*Your tasks*.
**1)** According to the reviews page, which prize did The Settler Sea recently win?
**2)** On the reviews page, rewrite the part that begins at the words "Review in The California" and stops after "the American West.", with "The Settler Sea" changed to "This book".
──────── Quoted text ────────
News & Reviews


Might Kindred

Review in Waxwing:

“As a daughter of immigrants, and a Jewish, queer poet, Gomery weaves the past, present, and future throughout five sections in the book, where we are presented with time and place in non-linear sequence. In holding out against chronology, Gomery captures the body, and the mind, in different places at once — and the reader is right there with her in mountains, rivers, seas, in urban neighborhoods, night clubs, and synagogues…”

The Settler Sea

Review in The California Review of Books:

“The Salton Sea and the land and mountains that border it defy easy representation. Photographs can’t capture the immensity or reconcile the plant and bird life that exist alongside the settler detritus that litters the shoreline or is revealed as the water evaporates. It’s a vivid example of the difference between exploitation and stewardship; of taking what’s needed while leaving something for the future, as the Native peoples did, and taking everything as white settlers believed was their right. The Settler Sea is a cautionary tale about the consequences of unbridled capitalism, militarism, dryland irrigation, and white supremacy.”

The Settler Sea also recently won the 2022 Caughey Western History Prize for the most distinguished book on the American West.

Why Nation-Building Matters

Review in National Defense University Press:

“The recent fall of Kabul is a stark reminder that policymakers need to understand much more about the problems of nation-building. Some may try to swear off any further involvement with nation-building, but these problems cannot be ignored when failures of law and governance in weak states underlie a pressing migrant crisis on America’s own borders. As the Special Inspector General for Afghanistan Reconstruction has noted, America’s refusal to prepare for future stabilization missions after the collapse of South Vietnam did not prevent the wars in Afghanistan and Iraq but instead ensured that they would become quagmires. To begin thinking more carefully about these vital problems, a good place to start is with Keith Mines’s book Why Nation-Building Matters.”
──────── Supplied information ────────
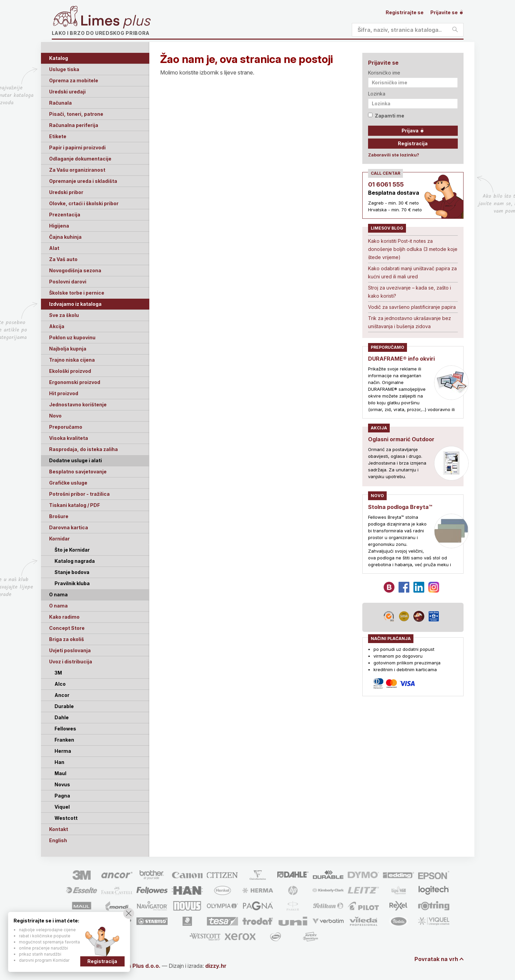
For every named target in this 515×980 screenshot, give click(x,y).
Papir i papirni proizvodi (77, 147)
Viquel (62, 807)
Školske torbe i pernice (76, 293)
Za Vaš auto (63, 259)
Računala (60, 103)
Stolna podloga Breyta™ (400, 507)
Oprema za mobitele (73, 80)
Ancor (62, 695)
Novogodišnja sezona (75, 270)
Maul (60, 773)
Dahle (62, 717)
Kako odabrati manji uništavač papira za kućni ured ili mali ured (412, 272)
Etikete (57, 136)
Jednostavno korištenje (78, 404)
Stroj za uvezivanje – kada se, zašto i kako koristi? (410, 292)
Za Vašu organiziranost (77, 170)
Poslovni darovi (68, 282)
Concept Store (67, 628)
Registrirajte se (405, 12)
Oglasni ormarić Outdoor (401, 439)
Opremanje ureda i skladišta (83, 181)
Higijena (59, 226)
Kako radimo (64, 617)
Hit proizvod (64, 393)
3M (58, 673)
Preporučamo (65, 427)
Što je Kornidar (72, 550)
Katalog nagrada (75, 561)
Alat (54, 248)
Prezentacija (65, 214)
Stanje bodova (72, 572)
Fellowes (65, 729)
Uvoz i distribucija (70, 661)
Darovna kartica (68, 527)
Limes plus (116, 22)
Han (59, 762)
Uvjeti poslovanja (70, 650)
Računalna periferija (73, 125)
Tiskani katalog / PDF (75, 505)
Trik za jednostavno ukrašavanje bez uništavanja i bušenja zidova (410, 322)
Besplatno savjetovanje (78, 471)
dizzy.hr (216, 966)
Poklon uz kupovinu (72, 337)
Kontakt (59, 829)
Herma (63, 751)
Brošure (59, 516)
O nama (58, 606)
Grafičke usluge (68, 482)
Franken (64, 740)
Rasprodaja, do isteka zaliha (83, 449)
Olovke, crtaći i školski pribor (84, 203)
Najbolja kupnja (68, 348)
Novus (62, 784)
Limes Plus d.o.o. (138, 966)
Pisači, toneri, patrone (76, 114)
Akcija (57, 326)
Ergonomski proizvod (75, 382)
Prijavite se (447, 12)
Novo (55, 415)
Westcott (66, 818)
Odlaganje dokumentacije (80, 159)
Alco (60, 684)
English (58, 840)
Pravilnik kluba (72, 583)
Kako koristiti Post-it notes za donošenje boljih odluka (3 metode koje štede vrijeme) (413, 249)
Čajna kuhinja (65, 237)
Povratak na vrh (436, 959)
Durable (64, 706)
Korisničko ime (384, 72)
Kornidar (59, 538)
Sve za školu (64, 315)
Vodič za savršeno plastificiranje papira (412, 307)
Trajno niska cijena (72, 360)
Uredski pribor (66, 192)
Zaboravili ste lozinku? (394, 155)
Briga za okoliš (67, 639)
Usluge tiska (64, 69)
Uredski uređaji (67, 91)
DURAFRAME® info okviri (401, 359)
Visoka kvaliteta (68, 438)
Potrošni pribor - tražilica (79, 494)
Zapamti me (386, 116)
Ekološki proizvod (70, 371)
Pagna (62, 795)
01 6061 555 (386, 184)
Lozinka (377, 94)
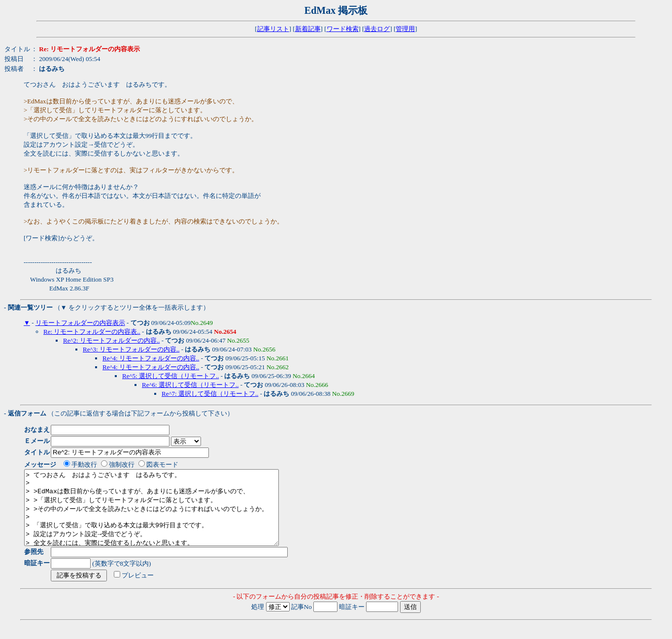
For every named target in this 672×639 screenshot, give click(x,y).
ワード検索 (342, 29)
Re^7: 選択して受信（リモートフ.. (210, 393)
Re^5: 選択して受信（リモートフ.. (170, 376)
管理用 (405, 29)
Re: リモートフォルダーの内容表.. (92, 331)
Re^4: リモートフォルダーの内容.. (151, 358)
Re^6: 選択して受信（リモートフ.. (190, 384)
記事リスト (273, 29)
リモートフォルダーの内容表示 (80, 322)
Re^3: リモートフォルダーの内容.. (131, 349)
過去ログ (377, 29)
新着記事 (308, 29)
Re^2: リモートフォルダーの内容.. (111, 340)
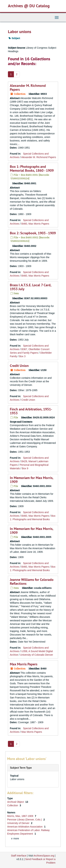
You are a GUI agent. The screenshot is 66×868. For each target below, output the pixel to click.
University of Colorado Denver (37, 655)
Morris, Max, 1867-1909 (20, 816)
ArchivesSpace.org (44, 856)
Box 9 (25, 468)
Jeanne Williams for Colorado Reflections (31, 581)
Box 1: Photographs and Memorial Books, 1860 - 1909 (31, 168)
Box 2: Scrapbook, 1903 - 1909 (33, 233)
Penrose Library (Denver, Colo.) (25, 819)
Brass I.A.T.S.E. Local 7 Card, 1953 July (30, 287)
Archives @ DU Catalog (29, 6)
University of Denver (19, 823)
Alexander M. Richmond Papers (28, 87)
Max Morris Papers (23, 664)
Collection (13, 805)
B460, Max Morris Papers (35, 224)
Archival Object (16, 802)
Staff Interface (18, 856)
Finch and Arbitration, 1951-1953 (31, 411)
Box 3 (22, 356)
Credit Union (19, 366)
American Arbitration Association (25, 827)
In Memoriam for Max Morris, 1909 (31, 479)
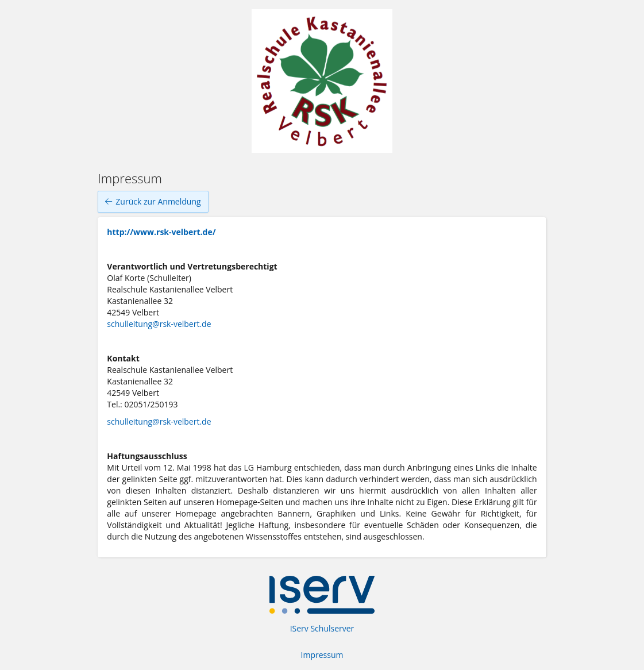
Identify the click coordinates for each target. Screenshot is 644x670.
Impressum (322, 654)
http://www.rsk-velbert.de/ (161, 232)
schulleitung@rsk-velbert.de (159, 324)
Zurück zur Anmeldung (153, 202)
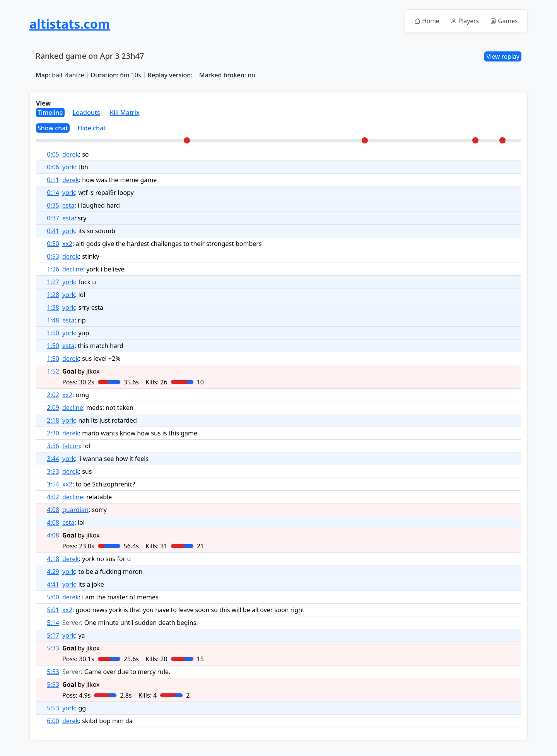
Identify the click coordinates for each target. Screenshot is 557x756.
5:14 (53, 623)
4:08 (53, 510)
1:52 (53, 372)
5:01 (53, 610)
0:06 (53, 167)
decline (73, 270)
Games (503, 21)
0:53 (53, 257)
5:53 (53, 672)
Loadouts (86, 113)
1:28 (53, 295)
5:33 (53, 648)
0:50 (53, 244)
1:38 (53, 308)
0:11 (53, 180)
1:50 (53, 333)
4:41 (53, 585)
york (68, 167)
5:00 (53, 597)
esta (68, 206)
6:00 (53, 721)
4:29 (53, 572)
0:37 (53, 218)
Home (423, 21)
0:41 (53, 231)
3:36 (53, 446)
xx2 (67, 244)
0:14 (53, 193)
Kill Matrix (125, 113)
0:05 (53, 155)
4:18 (53, 559)
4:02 (53, 497)
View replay (503, 57)
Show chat (53, 128)
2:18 (53, 421)
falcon (71, 446)
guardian (75, 510)
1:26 (53, 270)
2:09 (53, 408)
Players (462, 21)
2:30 (53, 433)
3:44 (53, 459)
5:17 (53, 636)
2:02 (53, 395)
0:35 (53, 206)
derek (70, 155)
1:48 (53, 321)
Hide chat (92, 128)
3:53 (53, 472)
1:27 (53, 282)
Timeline (50, 113)
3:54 (53, 485)
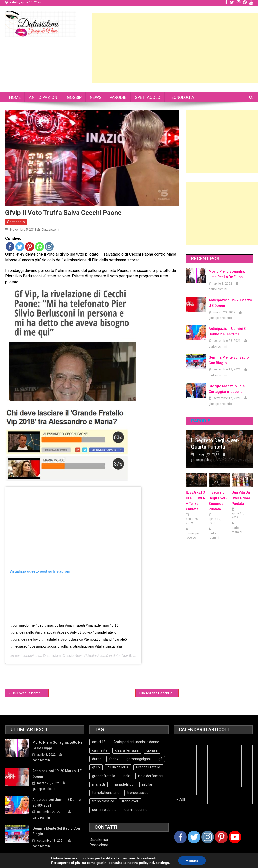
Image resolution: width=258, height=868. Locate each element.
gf (160, 759)
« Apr (181, 799)
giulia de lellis (118, 767)
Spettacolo (16, 222)
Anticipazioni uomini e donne (136, 742)
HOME (15, 97)
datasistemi (51, 229)
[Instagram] (207, 837)
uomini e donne (104, 809)
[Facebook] (180, 837)
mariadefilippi (123, 784)
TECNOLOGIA (182, 97)
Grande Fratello (148, 767)
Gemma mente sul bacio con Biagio (229, 360)
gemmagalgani (138, 759)
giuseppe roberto (220, 318)
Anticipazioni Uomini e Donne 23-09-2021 (227, 331)
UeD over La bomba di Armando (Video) (30, 693)
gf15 (96, 767)
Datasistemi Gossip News (63, 655)
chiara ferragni (127, 750)
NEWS (96, 97)
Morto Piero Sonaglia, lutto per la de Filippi (227, 274)
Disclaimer (99, 839)
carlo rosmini (218, 289)
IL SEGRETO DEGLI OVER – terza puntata (196, 501)
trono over (130, 801)
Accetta (192, 861)
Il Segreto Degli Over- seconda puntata (218, 501)
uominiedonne (136, 809)
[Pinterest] (221, 837)
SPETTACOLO (148, 97)
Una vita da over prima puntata (241, 498)
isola (127, 776)
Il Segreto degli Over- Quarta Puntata (215, 443)
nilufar (147, 784)
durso (97, 759)
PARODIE (118, 97)
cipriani (152, 750)
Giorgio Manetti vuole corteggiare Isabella (226, 389)
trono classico (103, 801)
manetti (98, 784)
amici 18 (99, 742)
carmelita (100, 750)
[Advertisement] (175, 48)
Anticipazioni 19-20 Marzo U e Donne (230, 303)
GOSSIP (74, 97)
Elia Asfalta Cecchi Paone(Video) (159, 693)
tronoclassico (138, 793)
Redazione (99, 845)
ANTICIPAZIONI (44, 97)
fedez (114, 759)
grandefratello (104, 776)
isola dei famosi (151, 776)
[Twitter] (194, 837)
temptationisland (106, 793)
────────
*Problem solutions*.
**1)** The 2022 Caughey Western History Prize

**2)**
Review in The California Review of Books:

“The Salton Sea and the land and mountains that border it defy easy representation. Photographs can’t capture the immensity or reconcile the plant and bird life that exist alongside the settler detritus that litters the shoreline or is revealed as the water evaporates. It’s a vivid example of the difference between exploitation and stewardship; of taking what’s needed while leaving something for the future, as the Native peoples did, and taking everything as white settlers believed was their right. This book is a cautionary tale about the consequences of unbridled capitalism, militarism, dryland irrigation, and white supremacy.”

This book also recently won the 2022 Caughey Western History Prize for the most distinguished book on the American West.